Recent technological innovations tremendously effected the education systems. Distance learning became a common technique in education. Technologies are adapted to many academic courses like the ones offered by Syracuse University to Jackson State students. In these courses, collaboration tools, mailing lists, bulletin boards are used, and rich set of online materials and reference links in WWW are presented to students.
Both synchronous and asynchronous techniques and resources are subject to continuous improvements. The computational science education group at the Northeast Parallel Architectures Center (NPAC) has developed a huge repository of online course material, which includes lectures, tutorials, and programming examples in various languages. To provide a regular basis synchronous interaction with students involving teachers and other learners, in addition to asynchronous learning materials, TANGO system was used to deliver CSC 499 over the Internet.
All these improvements in the technology based education methods bring new needs. Our education experience showed that the new face of learning has lack of assessment tools, which were used to be done by human interactions in traditional systems. The recent hot topic in Computer Science, Data Mining, opened the way to construct atomized assessment tools for the technology based educations.
Traditional educational assessment uses student work such as exams and homework to assess student performance and uses questionnaires, interviews, etc. to assess the effectiveness of a particular course (with respect to other courses).
Many types of distance education involve the student's remote access of on-line course materials. This opens up additional possibilities for assessment that use access patterns to the materials. Analysis of how students are using a site is critical for assessing both the students and the course materials. A new architecture of assessment on World Wide Web is necessary for today's innovative distance education technologies. This architecture should involve with collection of students access data to web resources, transformation of the collected data to assessment information, integration of personal registration information of students in the final evaluations, and process of all the data and information available with the recent data mining techniques.
The purpose of these project is to design an architecture using Data Mining Tools and Commodity Technologies for the assessment of distance education. Basically, using the online resources asynchronously reflects the students learning abilities. Current education experiences do not have the ability to evaluate the students informal responses to the given materials. The main architecture of the proposed system is based on the collecting access information to the web materials, i.e., web mining, and discovering access patterns of users using data mining tools. The results will be presented to the teacher and students as necessary combined with online analytical processing tools. Some other applications like Students Records will be involved in the analysis also.
Student Record Database, NPAC Grading System, has useful information about the users of the Web resources. It stores all the user registration information and the student's performance records. The system also keep access logs of the students. Since the purposed system involves with the same users, the combination of the two data group will provide opportunities to make new kind of analyzes. Because other systems usually do not have user information on web logs, or they do not have registration information in case they have authentication mechanisms, the analyses does not provide any assessment opportunity on users. Furthermore, a long term following a user is rather a new topic in this purposed project.
Two other projects at NPAC are doing related work in collecting data about user access of materials. The first is the Smart Desk project by Jiangang Guo of the Pulsar group. In this project,Guo is collecting information about how the user is interacting with the Smart Desk. In addition to data from the web server logs, her data includes such things as mouse clicks and mouse trajectory time. She stores the data in a database, but has not yet done significant analysis. See http://www.pulsar.org/stats.html.

**YOUR INSTRUCTIONS:**
Copy the distance education text from "Traditional educational assessment" to "to other courses).", replacing "questionnaires" with "surveys". The lines that follow have nothing to do with the distance education text.

**LISTED RECORDS:**
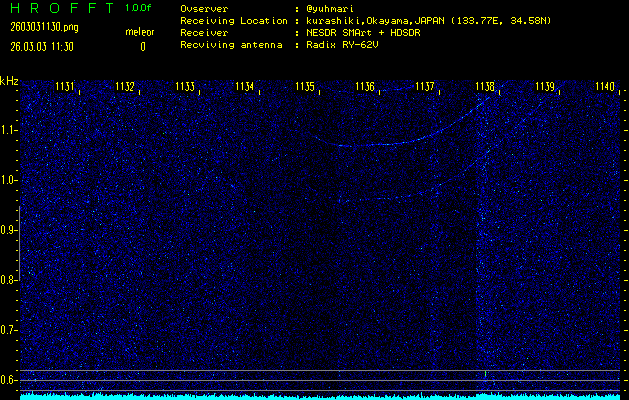Click the 1138 time marker
The height and width of the screenshot is (400, 629).
pyautogui.click(x=485, y=87)
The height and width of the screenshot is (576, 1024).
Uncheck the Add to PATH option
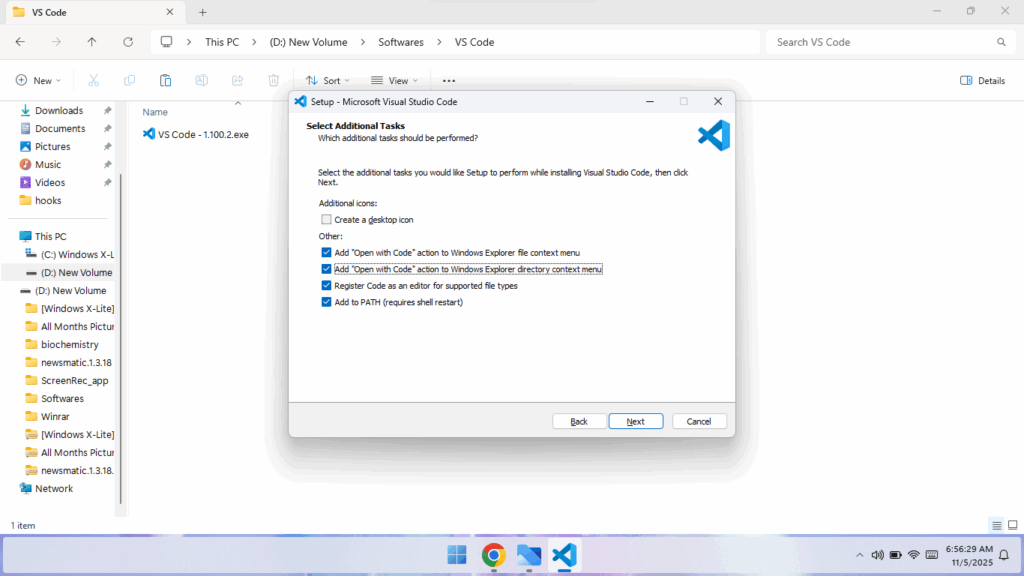coord(326,301)
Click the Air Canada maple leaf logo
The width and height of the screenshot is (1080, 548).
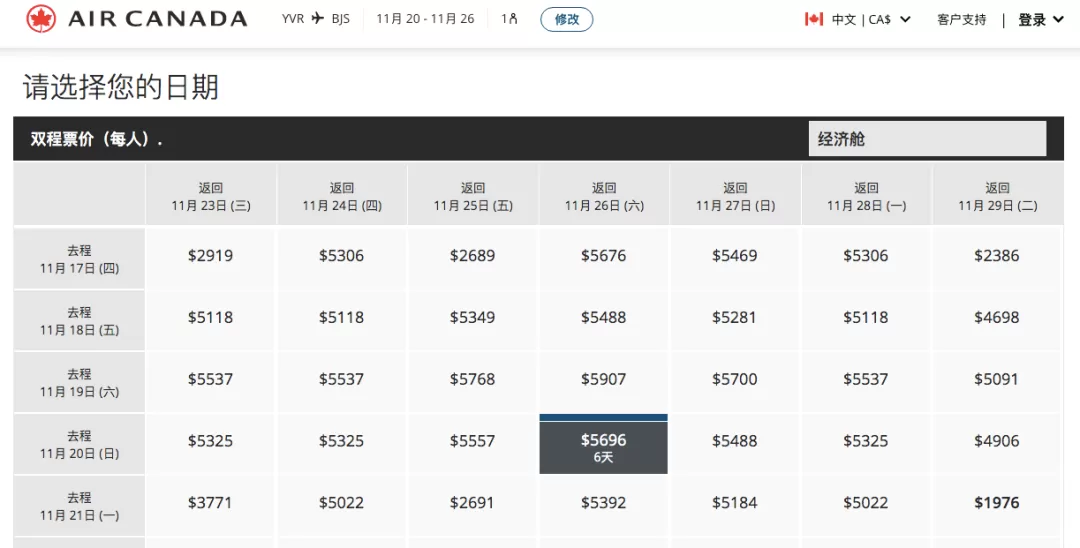(41, 19)
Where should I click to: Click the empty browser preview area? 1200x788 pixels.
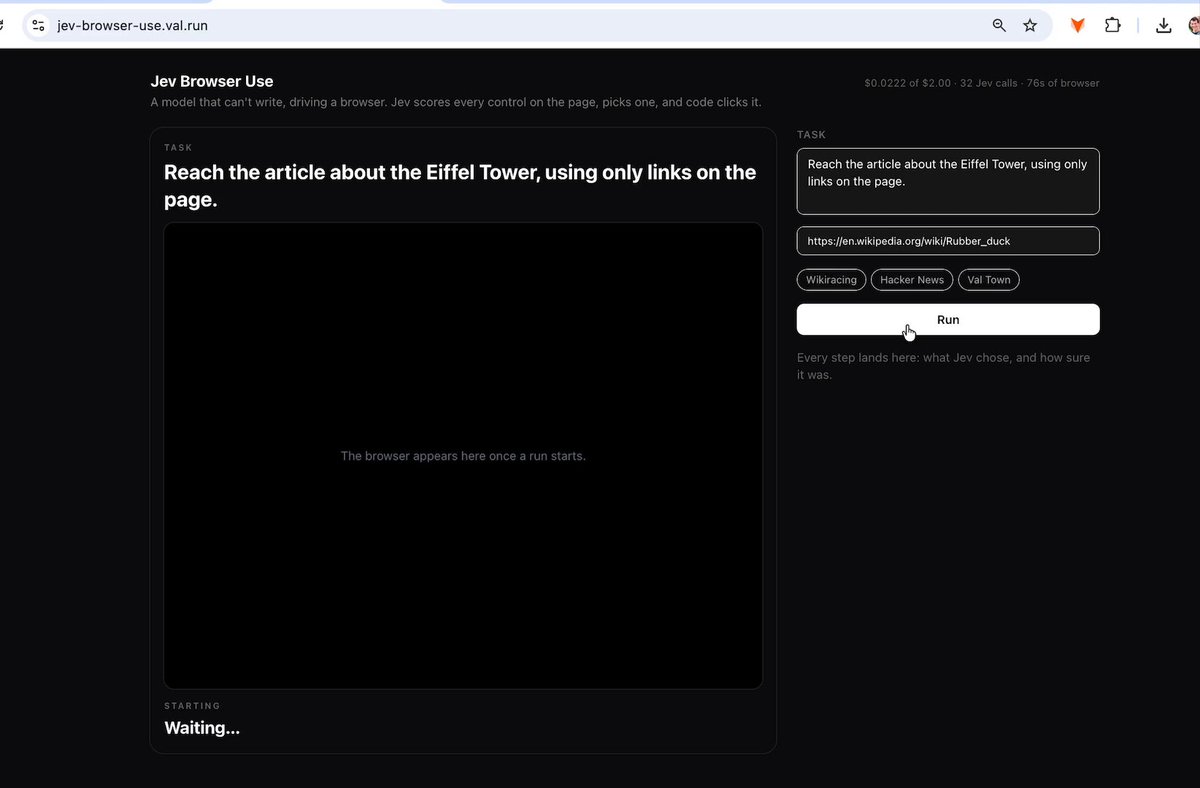click(x=463, y=456)
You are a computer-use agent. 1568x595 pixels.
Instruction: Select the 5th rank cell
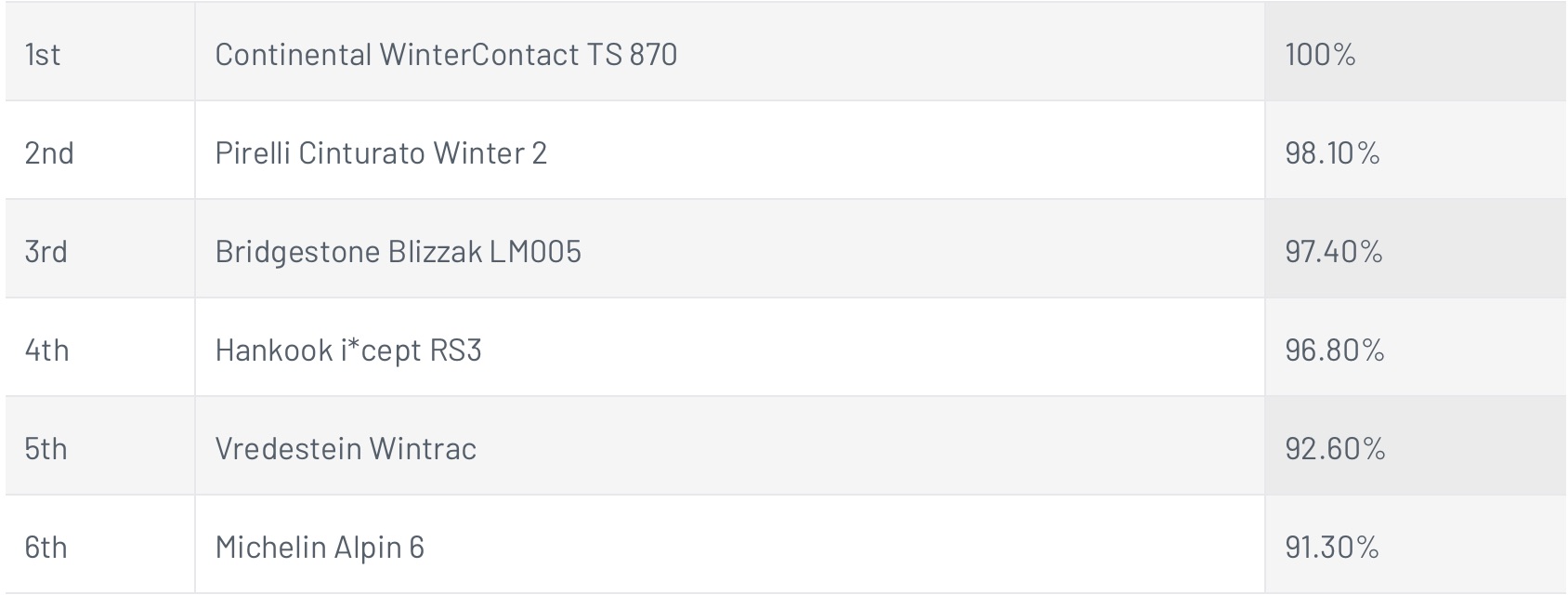tap(100, 445)
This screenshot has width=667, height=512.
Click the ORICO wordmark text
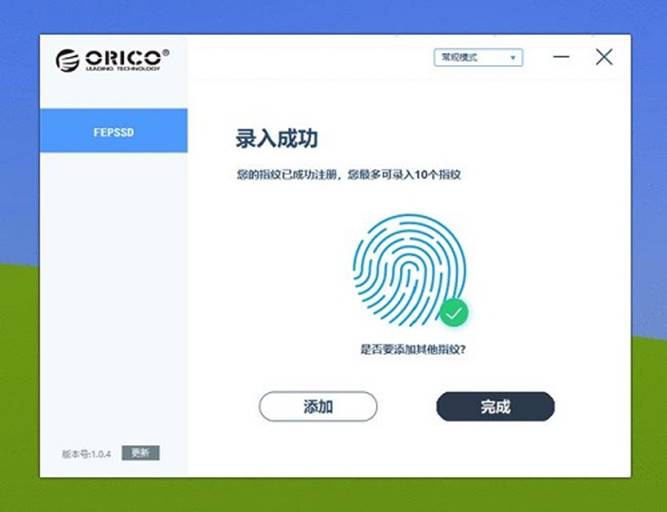(123, 57)
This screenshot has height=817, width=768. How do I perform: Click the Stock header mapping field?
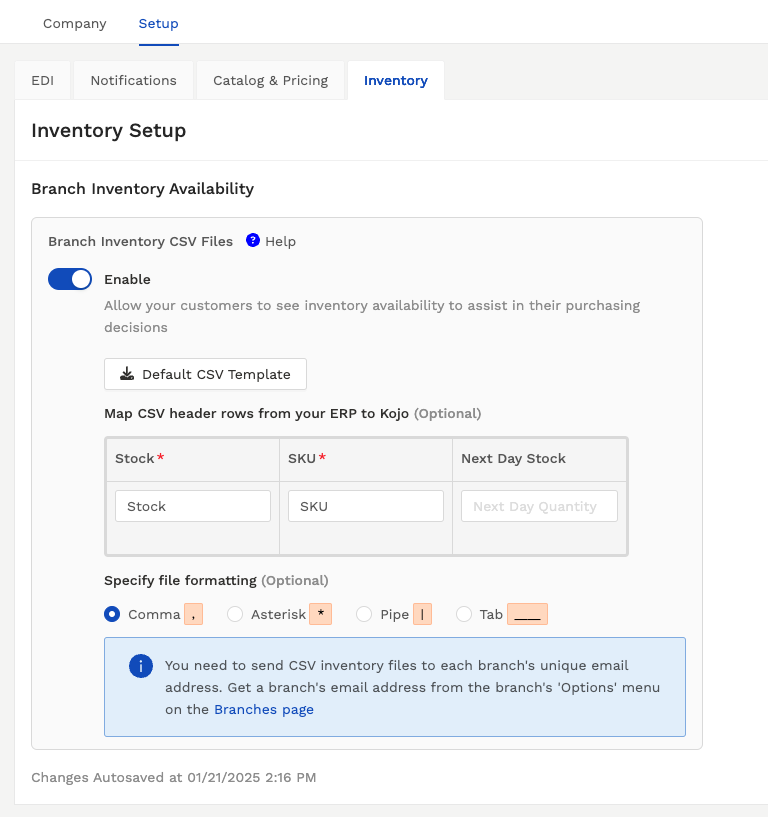coord(193,506)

**ANSWER BELOW:**
Traditional educational assessment uses student work such as exams and homework to assess student performance and uses surveys, interviews, etc. to assess the effectiveness of a particular course (with respect to other courses).